Lecture 18 - Exercises

18A - Variables are References

For each of today’s exercises, give the answer to the exercise and draw the memory diagram at the end of the program.

  1. What does the following program print?

    a = ["foo", "bar"]
    b = a
    c = a[0:2]
    b[1] = "buzz"
    print(a[1], b[1], c[1])
  2. What is the output of each print call in the following program?

    a = [3, 4, 5]
    a.insert(0, 4)
    a[2:] = a[1:4]
    a.remove(4)
    a.append(a.index(5))
    del a[1]
    print(len(a))
  3. Consider the following program:

    a = [3]
    b = a
    a.append(4)
    c = a[0]
    d = b
    a.extend((17, 19))
    x = a[-2:]
    e = x + [4]
    1. How many distinct list objects are created in the course of executing the program above? Be sure to include any lists that are created but not pointed at by any variable.
    2. At the end of the program, how many other variables (not counting a itself) point to the same list as a?

Problems

  1. Implement the following function. Notice that this function returns a new list and leaves in_list unmodified.
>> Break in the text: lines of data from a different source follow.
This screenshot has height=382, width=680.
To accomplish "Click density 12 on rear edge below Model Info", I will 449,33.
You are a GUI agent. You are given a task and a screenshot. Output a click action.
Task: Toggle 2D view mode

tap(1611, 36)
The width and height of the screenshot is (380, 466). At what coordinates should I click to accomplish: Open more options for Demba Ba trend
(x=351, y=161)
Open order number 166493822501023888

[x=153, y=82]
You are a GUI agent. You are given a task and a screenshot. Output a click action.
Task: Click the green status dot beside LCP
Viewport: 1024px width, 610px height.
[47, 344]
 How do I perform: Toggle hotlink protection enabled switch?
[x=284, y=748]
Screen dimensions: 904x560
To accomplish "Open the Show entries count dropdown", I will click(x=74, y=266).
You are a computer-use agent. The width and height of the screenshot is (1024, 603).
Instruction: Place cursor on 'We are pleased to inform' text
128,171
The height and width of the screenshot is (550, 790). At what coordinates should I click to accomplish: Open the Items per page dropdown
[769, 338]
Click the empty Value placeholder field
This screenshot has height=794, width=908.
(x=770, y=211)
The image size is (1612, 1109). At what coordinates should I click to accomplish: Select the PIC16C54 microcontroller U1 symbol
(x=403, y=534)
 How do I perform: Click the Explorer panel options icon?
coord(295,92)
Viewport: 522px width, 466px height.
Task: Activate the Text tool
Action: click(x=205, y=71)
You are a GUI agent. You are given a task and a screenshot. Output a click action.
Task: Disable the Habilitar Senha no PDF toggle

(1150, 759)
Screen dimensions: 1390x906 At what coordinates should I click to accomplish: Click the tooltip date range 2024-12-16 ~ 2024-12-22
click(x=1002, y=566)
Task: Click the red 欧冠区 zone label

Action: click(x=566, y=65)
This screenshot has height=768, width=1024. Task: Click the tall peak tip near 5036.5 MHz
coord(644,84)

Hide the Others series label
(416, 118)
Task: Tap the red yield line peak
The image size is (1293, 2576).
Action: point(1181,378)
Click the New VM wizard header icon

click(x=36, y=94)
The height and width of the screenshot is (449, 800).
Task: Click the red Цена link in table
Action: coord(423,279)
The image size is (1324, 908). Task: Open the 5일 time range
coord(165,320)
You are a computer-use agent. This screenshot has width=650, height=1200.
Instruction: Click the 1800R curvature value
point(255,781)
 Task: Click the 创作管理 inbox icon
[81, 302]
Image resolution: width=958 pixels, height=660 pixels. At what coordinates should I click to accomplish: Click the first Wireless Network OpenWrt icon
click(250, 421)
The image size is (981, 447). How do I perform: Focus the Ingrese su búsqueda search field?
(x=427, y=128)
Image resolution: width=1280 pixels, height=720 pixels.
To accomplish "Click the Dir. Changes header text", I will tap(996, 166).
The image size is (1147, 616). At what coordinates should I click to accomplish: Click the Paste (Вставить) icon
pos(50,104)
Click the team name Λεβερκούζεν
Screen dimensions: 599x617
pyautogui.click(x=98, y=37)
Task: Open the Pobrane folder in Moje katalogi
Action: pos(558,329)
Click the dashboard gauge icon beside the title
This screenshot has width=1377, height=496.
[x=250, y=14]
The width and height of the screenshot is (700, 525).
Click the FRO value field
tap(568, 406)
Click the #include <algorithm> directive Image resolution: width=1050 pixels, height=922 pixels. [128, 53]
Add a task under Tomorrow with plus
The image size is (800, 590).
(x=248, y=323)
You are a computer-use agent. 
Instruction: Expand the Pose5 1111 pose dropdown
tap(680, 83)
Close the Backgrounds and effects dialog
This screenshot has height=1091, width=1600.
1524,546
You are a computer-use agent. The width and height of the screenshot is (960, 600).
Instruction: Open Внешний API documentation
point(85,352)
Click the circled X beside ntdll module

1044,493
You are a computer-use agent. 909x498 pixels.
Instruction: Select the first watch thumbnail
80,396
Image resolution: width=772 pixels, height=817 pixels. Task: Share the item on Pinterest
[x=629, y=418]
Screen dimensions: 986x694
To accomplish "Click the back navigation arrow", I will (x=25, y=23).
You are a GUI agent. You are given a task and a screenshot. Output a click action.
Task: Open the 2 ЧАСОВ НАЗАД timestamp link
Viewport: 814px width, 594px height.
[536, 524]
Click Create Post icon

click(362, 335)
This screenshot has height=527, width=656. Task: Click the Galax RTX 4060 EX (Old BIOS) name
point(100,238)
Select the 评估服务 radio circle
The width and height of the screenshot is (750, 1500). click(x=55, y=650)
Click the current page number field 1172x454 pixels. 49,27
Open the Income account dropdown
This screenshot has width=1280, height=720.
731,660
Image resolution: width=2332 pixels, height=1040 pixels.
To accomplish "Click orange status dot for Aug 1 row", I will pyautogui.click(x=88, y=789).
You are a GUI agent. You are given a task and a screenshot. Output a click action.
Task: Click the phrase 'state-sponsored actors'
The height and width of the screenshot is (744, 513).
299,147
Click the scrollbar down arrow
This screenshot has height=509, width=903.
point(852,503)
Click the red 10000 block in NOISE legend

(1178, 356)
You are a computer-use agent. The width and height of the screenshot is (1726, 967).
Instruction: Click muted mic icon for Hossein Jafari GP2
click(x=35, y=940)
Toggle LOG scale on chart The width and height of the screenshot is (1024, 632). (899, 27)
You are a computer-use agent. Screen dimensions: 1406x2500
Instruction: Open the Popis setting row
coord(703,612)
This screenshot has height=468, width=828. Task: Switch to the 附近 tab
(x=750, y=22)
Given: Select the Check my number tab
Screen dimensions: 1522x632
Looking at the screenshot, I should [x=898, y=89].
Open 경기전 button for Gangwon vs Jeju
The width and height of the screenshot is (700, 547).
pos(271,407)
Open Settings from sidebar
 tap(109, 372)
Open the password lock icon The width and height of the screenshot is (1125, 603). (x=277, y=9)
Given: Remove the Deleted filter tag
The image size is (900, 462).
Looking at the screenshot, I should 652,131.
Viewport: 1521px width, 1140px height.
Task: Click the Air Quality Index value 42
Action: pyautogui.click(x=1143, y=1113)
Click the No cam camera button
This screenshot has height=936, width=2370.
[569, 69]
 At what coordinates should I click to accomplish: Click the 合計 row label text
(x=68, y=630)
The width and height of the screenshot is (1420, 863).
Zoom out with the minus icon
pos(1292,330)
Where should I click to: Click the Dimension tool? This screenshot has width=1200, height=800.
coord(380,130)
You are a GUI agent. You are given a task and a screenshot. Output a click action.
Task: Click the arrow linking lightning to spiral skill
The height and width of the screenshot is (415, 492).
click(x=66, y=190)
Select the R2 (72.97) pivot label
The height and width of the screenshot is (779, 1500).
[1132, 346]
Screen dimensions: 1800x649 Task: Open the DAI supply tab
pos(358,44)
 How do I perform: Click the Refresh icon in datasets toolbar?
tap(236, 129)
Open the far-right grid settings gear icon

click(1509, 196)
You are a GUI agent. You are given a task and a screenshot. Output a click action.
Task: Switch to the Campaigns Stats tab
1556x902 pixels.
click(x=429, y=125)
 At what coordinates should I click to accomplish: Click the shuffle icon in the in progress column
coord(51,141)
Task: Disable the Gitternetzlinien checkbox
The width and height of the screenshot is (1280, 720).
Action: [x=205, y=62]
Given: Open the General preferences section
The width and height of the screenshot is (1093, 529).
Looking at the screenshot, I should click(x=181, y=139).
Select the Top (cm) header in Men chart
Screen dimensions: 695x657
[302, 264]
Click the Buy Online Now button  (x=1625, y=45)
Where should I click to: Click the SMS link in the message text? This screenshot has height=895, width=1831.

    def copy_list(in_list):
        """ Return a new list object containing
            the same elements as in_list.
            Precondition: in_list's contents are
            all immutable. """
    
    # Example usage:
    a = [1, 2, 3, 4]
    b = copy_list(a)
    b[0] = 0
    print(a[0], b[0])
    # prints 1, 0
  2. Implement the following function. Notice that this function does not return a new list, but modifies the given list in place. Because the list object being modified is the same one as the caller passed in, we do not need to return another reference to the same object.

    def snap(avengers):
       """ Remove a randomly chosen half of the
           elements from the given list of avengers
       """
    
    # Example usage:
    a = [1, 2, 3, 4]
    snap(a)
    print(a)
    # prints [2, 3]

    …which brings up an important question: if the world’s population at the time of the snap was odd, did Thanos round up or down?